For the early phases of the Middle Bronze Age it is plausible to think of the Terramare in terms of a polycentric settlement system, with apparently no substantial differences between one village and another. The density of dwellings rose, and in the MB2 (1550–1450 BC) is worthy of note. There are areas, coinciding with those that have been most extensively investigated, in which the inhabited settlements in this phase are no more than 2 kilometres one from the other. It can therefore be supposed that the entire territory was occupied by a tight-knit network of villages, a polycentric system with settlements generally covering between 1 and 2 hectares and occupied by up to 250/260 inhabitants (about 125 per hectare). At that point, the dimension of the settlements began to vary. Until the MB2, their size did not normally exceed two hectares, but during the MB3 (1450–1350 BC), there was a substantial increase in the surface area occupied by certain of these settlements, while others remained limited in size or disappeared altogether. This tendency was consolidated in the LBA. Several of these settlements cover an area of up to 20 hectares. The size of the embankments and ditches can reach remarkable proportions, some exceeding 30 metres in width. For the more advanced phase of the Middle Bronze Age, and above all during the Late Bronze Age (1350–1150 BC), we can hypothesise a greater degree of diversified territorial organisation, including centres which are larger and tending towards hegemony, adjacent to smaller sites. In certain areas during the LBA, we see a higher frequency of sites occupying a larger extension and a scant presence of small-size settlements, perhaps due to a marked tendency towards concentration of population. This trend seems to be accentuated during the advanced LBA, when the overall number of settlements decreases, with a tendency towards concentration in larger-size settlements and probable subordination of the smaller settlements to the larger ones.

Around 1200 BC a serious crisis began for the Terramare culture that within a few years led to the abandonment of all the settlements; the reasons for this crisis, roughly contemporaneous with the Late Bronze Age collapse in the eastern Mediterranean, are still not entirely clear. It seems possible that in the face of an incipient overpopulation (between 150,000 and 200,000 individuals were calculated) and depletion of natural resources, a series of drought periods led to a deep economic crisis, famine, and consequently the disruption of the political order, which caused the collapse of society. Around 1150 BC the Terramare were completely abandoned, with no settlements replacing them. The plains, especially in the area of Emilia, were abandoned for several centuries, and only in the Roman era did they regain the density of population reached during the Terramare period.

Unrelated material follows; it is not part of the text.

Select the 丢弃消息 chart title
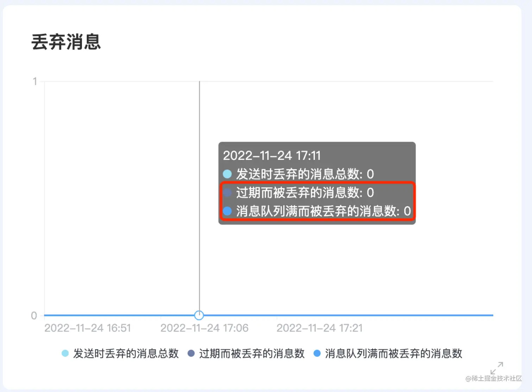This screenshot has height=392, width=532. click(x=65, y=42)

It has been suggested that the memory of the fate of the Terramare culture may have lasted for centuries, until it was recorded by Dionysius of Halicarnassus, in his first book on the Roman Antiquities, as the fate of the Pelasgians. In his record the Pelasgians occupied the Po Valley up to two generations before the Trojan War, but were forced, by a series of famines of which they could not understand the reason, nor to which find a solution, to leave their once-fertile land and move to the south, where they merged with the Aborigines.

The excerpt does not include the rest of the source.